11. GENERAL PROVISIONS – All typographical or clerical errors made by TSF in any quotation, acknowledgment or publication are subject to correction. This agreement shall be governed by the laws of the State of New York applicable to contracts to be formed and fully performed within the State of New York, without giving effect to the choice or conflicts of law provisions thereof. All suits arising from or concerning this agreement shall be filed in the Circuit Court of New York or the United States District Court for the Eastern District of New York and no other place unless otherwise determined in TSF’s sole discretion. Buyer hereby irrevocably consents to the jurisdiction of such court or courts and agrees to appear in any such action upon written notice thereof.

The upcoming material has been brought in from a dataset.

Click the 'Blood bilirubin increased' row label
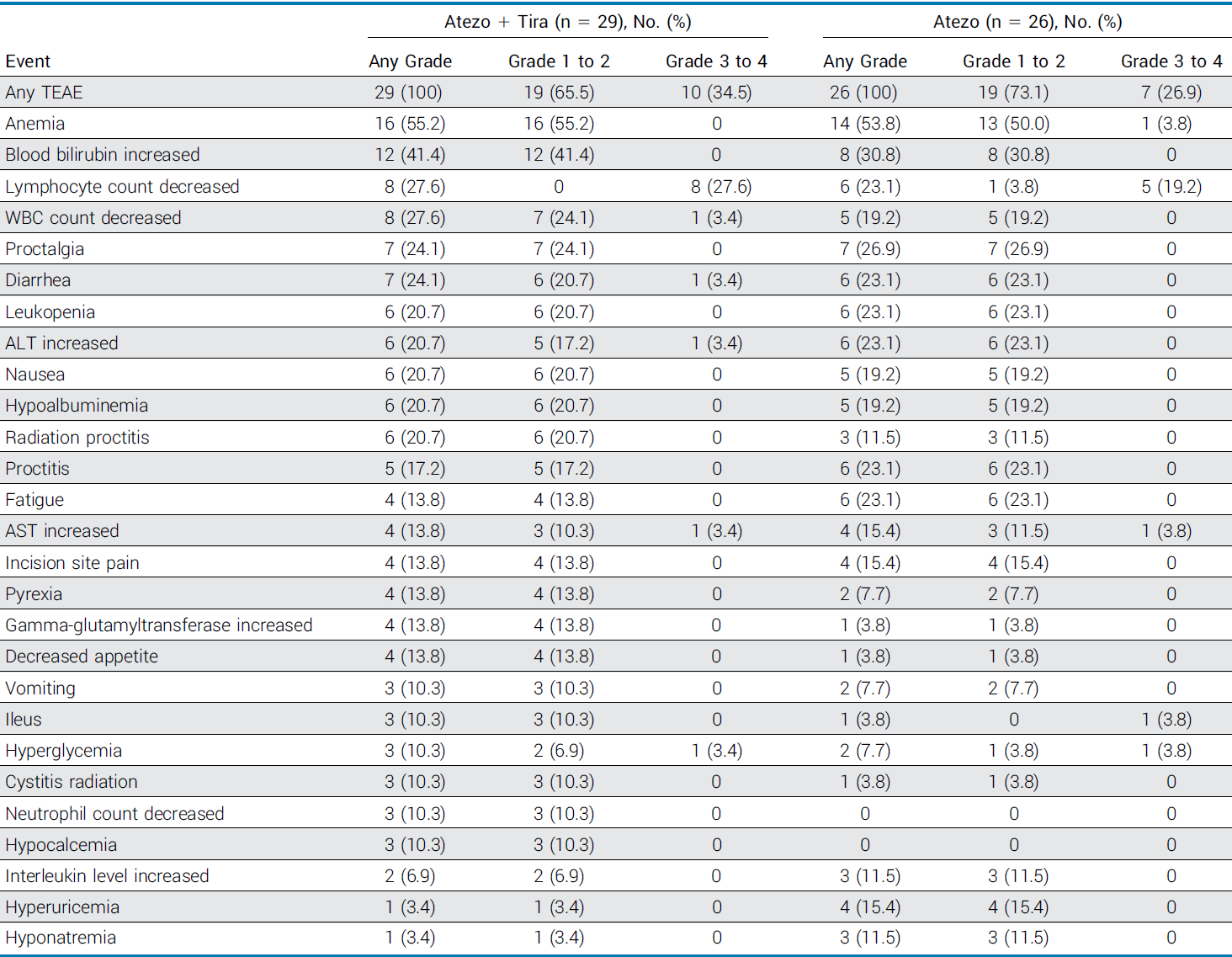Viewport: 1232px width, 957px height. point(103,155)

EXPORTING – Buyer acknowledges that this order and the performance thereof are subject to compliance with any and all applicable United States laws, regulations, or orders. Buyer agrees to comply with all such laws, regulations, and orders, including, if applicable, all requirements of the International Traffic in Arms Regulations and/or the Export Administration Act, as may be amended. Buyer further agrees that if the export laws are applicable, it will not disclose or re-export any technical data received under this order to any countries for which the United States government requires an export license or other supporting documentation at the time of export or transfer, unless Buyer has obtained prior written authorization from the United States Office of Export Control or other authority responsible for such matters.